Ciò aveva indotto i Giudici di Appello ad accogliere la richiesta di rinnovazione dell’istruttoria dibattimentale formulata dalla Procura, tanto che nei mesi scorsi sono stati risentiti in aula i collaboratori di giustizia Giampà Giuseppe, Torcasio Angelo e Cosentino Battista, che hanno ribadito le accuse mosse nei confronti dell’imprenditore, senza tuttavia riuscire ad individuare in cosa si sarebbe concretizzato l’apporto dell’imputato a favore della cosca, né cosa la cosca avrebbe fatto per lui. Dal controesame dell’avv. Ferraro è infatti emersa la genericità delle dichiarazioni rese dai collaboratori, nessuno dei quali è stato in grado di riferire alla Corte una sola circostanza che potesse dare concretezza all’ipotesi accusatoria. A maggior ragione considerando che l’assoluzione di primo grado si fondava sulla rigorosa dimostrazione, fornita dalla difesa, che gli appalti che la Procura riteneva fossero stati affidati all’imprenditore su pressione della cosca, gli erano stati invece affidati per ragioni di convenienza economica, al di fuori da contaminazioni mafiose o pressioni di sorta.
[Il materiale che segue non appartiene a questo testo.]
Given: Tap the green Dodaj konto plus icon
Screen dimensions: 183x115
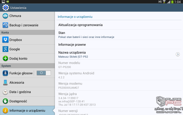Looking at the screenshot, I should point(5,58).
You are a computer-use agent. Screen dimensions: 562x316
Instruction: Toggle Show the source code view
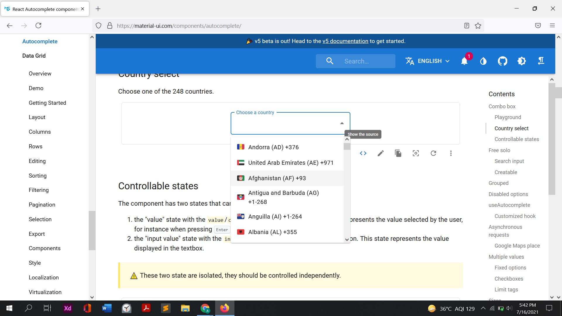[x=363, y=153]
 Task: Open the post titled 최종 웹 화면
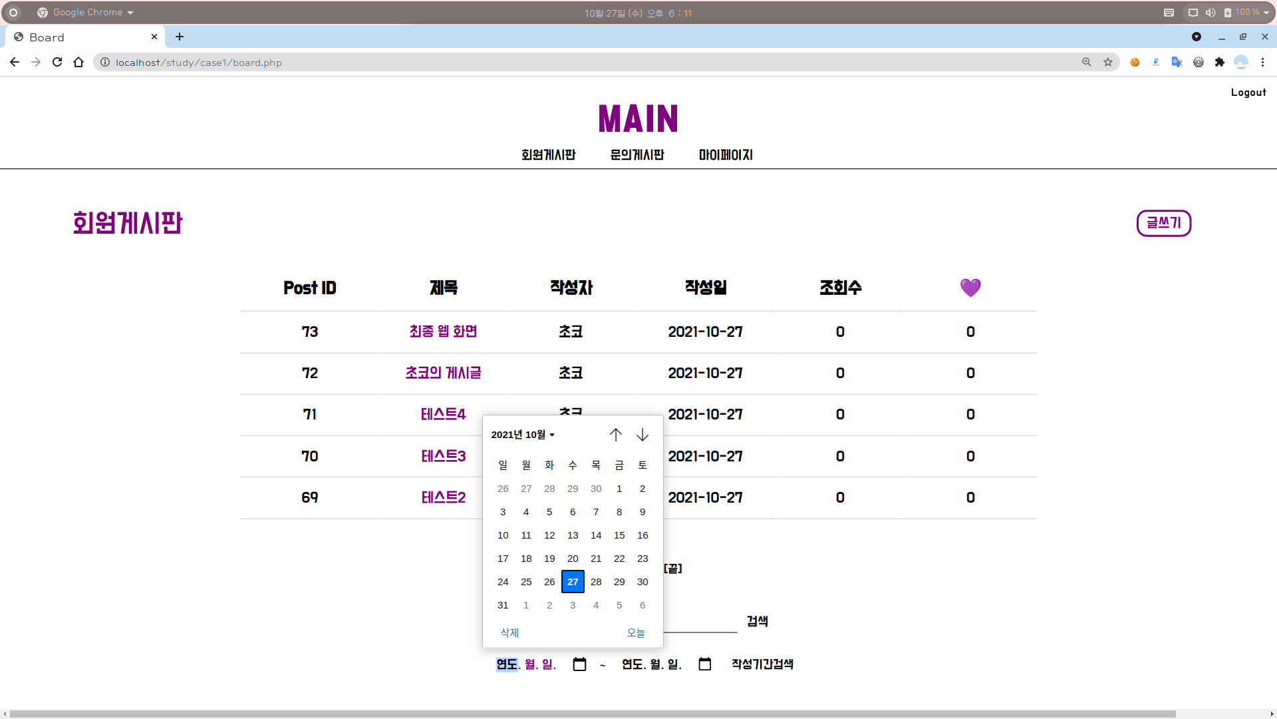(443, 332)
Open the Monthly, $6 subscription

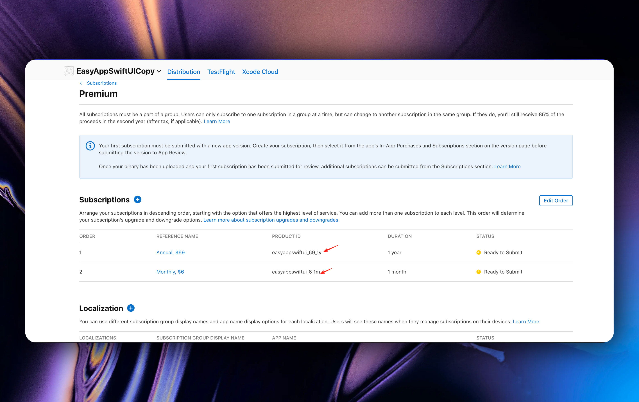click(170, 272)
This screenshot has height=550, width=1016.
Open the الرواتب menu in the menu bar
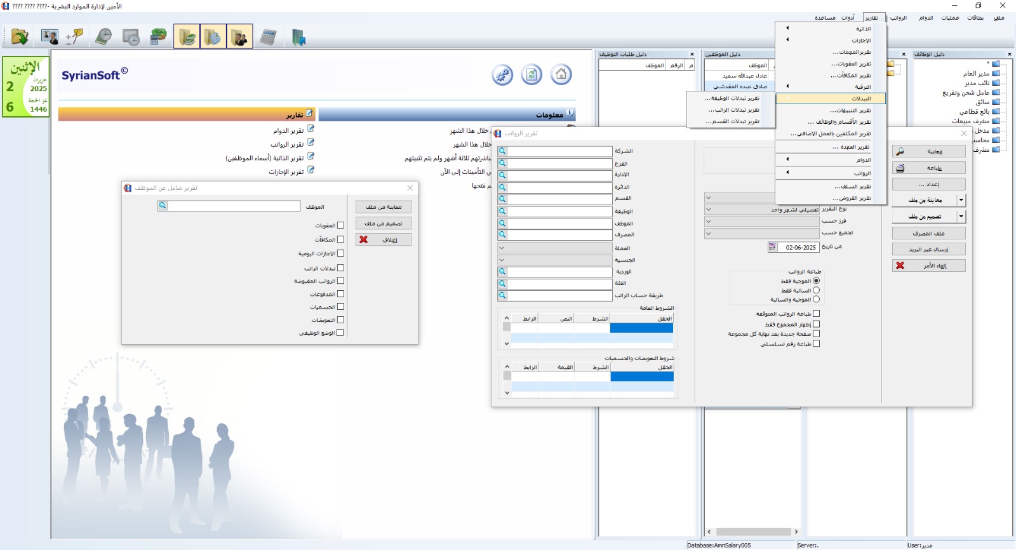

All’esito di tale rinnovazione istruttoria, il Procuratore Generale ha chiesto la condanna dell’imprenditore a 5 anni di reclusione, mentre l’avv. Ferraro, per l’imputato, ha chiesto la conferma della sentenza di primo grado, a fronte della conclamata estraneità, dell’imprenditore, alle gravissime accuse che gli sono state mosse, conclusioni integralmente accolte dai Giudici di appello, che hanno assolto Antonio Gallo per non avere commesso il fatto. Dovranno attendersi 90 giorni per il deposito delle motivazioni, ma ciò che è certo si legge in una nota del legale "è che la doppia assoluzione pronunciata nei confronti dell’imprenditore Antonio Gallo restituisce dignità a chi è stato suo malgrado sottoposto ad oltre un anno di misura cautelare carceraria e domiciliare, e ad oltre 12 anni di processo, e che non ha mai perso fiducia nella giustizia che, anche se lenta, arriva inesorabile".